- Work to do
1. Answer the following questions using the archery forum thread.
(a) According to the opening post, what has there been some chatter about?
(b) What magnification of scope lens does Kstigall mention in the second quoted point?
(c) Where were the spots that shawn_in_MA compares the rings to?
2. Write a continuation of the archery forum thread, starting after its final sentence.

- Document passage
********

I want to go, my buddy Dan is going should be interesting for sure. A lot of big names and people coming from other countries also. There has been some chatter about it getting televised.


----------



## shawn_in_MA (Dec 11, 2002)

Kstigall said:


> - I think at the least most of the best spot shooters are so mentally prepared, tough, focused and fierce competitors that not _clearly _seeing a precise "spot" to aim at isn't a big deal. If they can stand out in the open in the wind anywhere in the world on a stage with a 30 second clock running and pound the middle at 50 meters for serious money I think mentally picking a "spot" on a foam target and hitting it isn't a big leap......maybe not even a hop. I think Braden G., Jesse B., Kendall W, Rodger W, Dave C., Alex W., Reo W., Logan W., Scott Starnes, Chris P., Chance B., Sergio P. and many others can fairly quickly get their mind in a place that will have them putting their arrows on the 12 ring "decently". A couple of weeks of focused training and I expect some spotties will be putting very solid scores. Of course right now the best 3D'ers are also great spotties.
> 
> - I'm thinking the rings will be colored but not so brightly that everyone will see them clearly through a 4x scope lens at say 50 or so yards. I'm expecting to see them pretty good through binos but I'm not counting on seeing a nice colored ring while aiming. Of course bright sun shine, clouds, shade, tunnels, background, glare and different color targets will effect how we see the scoring rings just like at any other 3D shoot.


If they are colored anything like the spots in Redding, then seeing them will not be a problem. Hitting them on the other hand will be interesting LOL.


----------



## rattlinman (Dec 30, 2004)

Kstigall said:


> - I think at the least most of the best spot shooters are so mentally prepared, tough, focused and fierce competitors that not _clearly _seeing a precise "spot" to aim at isn't a big deal. If they can stand out in the open in the wind anywhere in the world on a stage with a 30 second clock running and pound the middle at 50 meters for serious money I think mentally picking a "spot" on a foam target and hitting it isn't a big leap......maybe not even a hop. I think Braden G., Jesse B., Kendall W, Rodger W, Dave C., Alex W., Reo W., Logan W., Scott Starnes, Chris P., Chance B., Sergio P. and many others can fairly quickly get their mind in a place that will have them putting their arrows on the 12 ring "decently". A couple of weeks of focused training and I expect some spotties will be putting very solid scores. Of course right now the best 3D'ers are also great spotties.

********

- Material
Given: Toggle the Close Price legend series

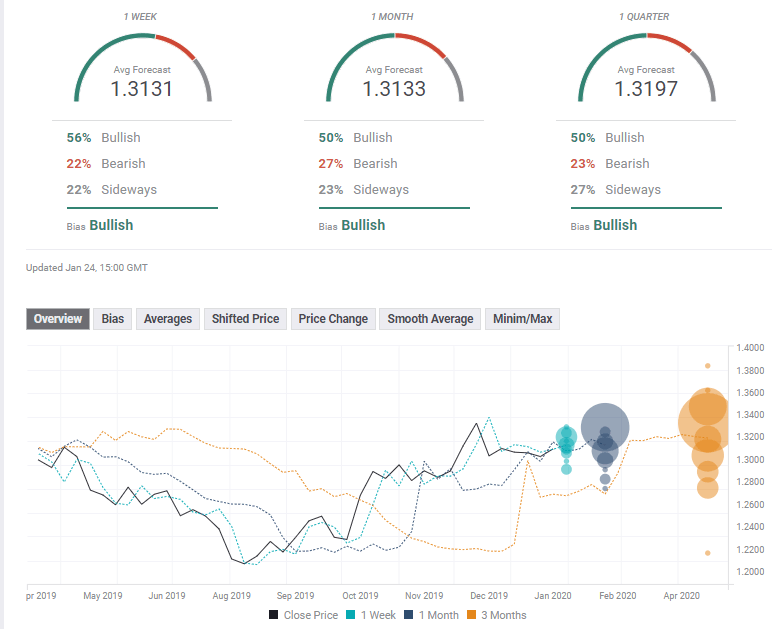Looking at the screenshot, I should pyautogui.click(x=304, y=615).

********

- Expected results
1.
(a) The event possibly being televised.
(b) A 4x scope lens.
(c) Redding.

2.
> 
> - I'm thinking the rings will be colored but not so brightly that everyone will see them clearly through a 4x scope lens at say 50 or so yards. I'm expecting to see them pretty good through binos but I'm not counting on seeing a nice colored ring while aiming. Of course bright sun shine, clouds, shade, tunnels, background, glare and different color targets will effect how we see the scoring rings just like at any other 3D shoot.


 I disagree. I've seen some big names entered in the K50 the last couple of years and have yet to see a spottie dominate. IMO it's because they don't know how to manage the field on 3D targets. They aren't familiar with where the 12's lay in relation to distance and haven't spent the time with target s the way 3D guys have. I'll bet a beverage that you'll be able to see those colored rings just fine through a 4X lens at anything less than 60 yards, and a lot of those fellas will be sporting 6X lenses.


----------



## rattlinman (Dec 30, 2004)

shawn_in_MA said:


> If they are colored anything like the spots in Redding, then seeing them will not be a problem. Hitting them on the other hand will be interesting LOL.


I agree. I'm glad to see he didn't go full Redding with the orange dots though. By just coloring the rings it should be interesting.


----------



## rattlinman (Dec 30, 2004)

pointndog said:


> I want to go, my buddy Dan is going should be interesting for sure. A lot of big names and people coming from other countries also. There has been some chatter about it getting televised.


I'm trying to talk myself into it I have a tough time going as just a spectator though. 

It would be cool if he enacted a shoot-in for amateurs the day before. Maybe have a 20 target round for amateurs the day before and let the top 5 win their way in.


----------



## Kstigall (Feb 24, 2004)

rattlinman said:


> I disagree. I've seen some big names entered in the K50 the last couple of years and have yet to see a spottie dominate. IMO it's because they don't know how to manage the field on 3D targets. They aren't familiar with where the 12's lay in relation to distance and haven't spent the time with target s the way 3D guys have. I'll bet a beverage that you'll be able to see those colored rings just fine through a 4X lens at anything less than 60 yards, and a lot of those fellas will be sporting 6X lenses.


I hope I can see the rings clearly while aiming. I'm just not fully planning on it.

I've also seen unknown distance 3D'ers struggle vigorously when shooting Known 3D. Chris Perkins has done VERY well in K50 when he has shot! Randy Patterson won the Classic a few years back in K50 and he's definitely a spottie. I think every ASA tournament in 2015 had a spottie in the top 10 or even the top 5 and 2015 was the first year the class really took off. I'm certain the number of "spotties" finishing in the top 5 of K50 will be much higher this year. Some of the guys that you may know as 3D'ers are also hard core spotties. 

The only question is how many spotties will commit to challenging for wins? Many folks will say Chance B. is a spottie is as much or more than a 3D'er since he has done so well at Vegas. Chris Perkins has shot a total of 4 K50's and he won 3 of them........ It's just a matter of desire and motivation. Shooting at foam and a mental image of a spot is _not _harder than competing in major spot shoots! in the 3D we have 15+ minutes between single shots. It's much easier physically and mentally to make 20 perfect shots in 3 hours than to make 60 perfect shots, 3 or 5 shots at a time, in 3 hours.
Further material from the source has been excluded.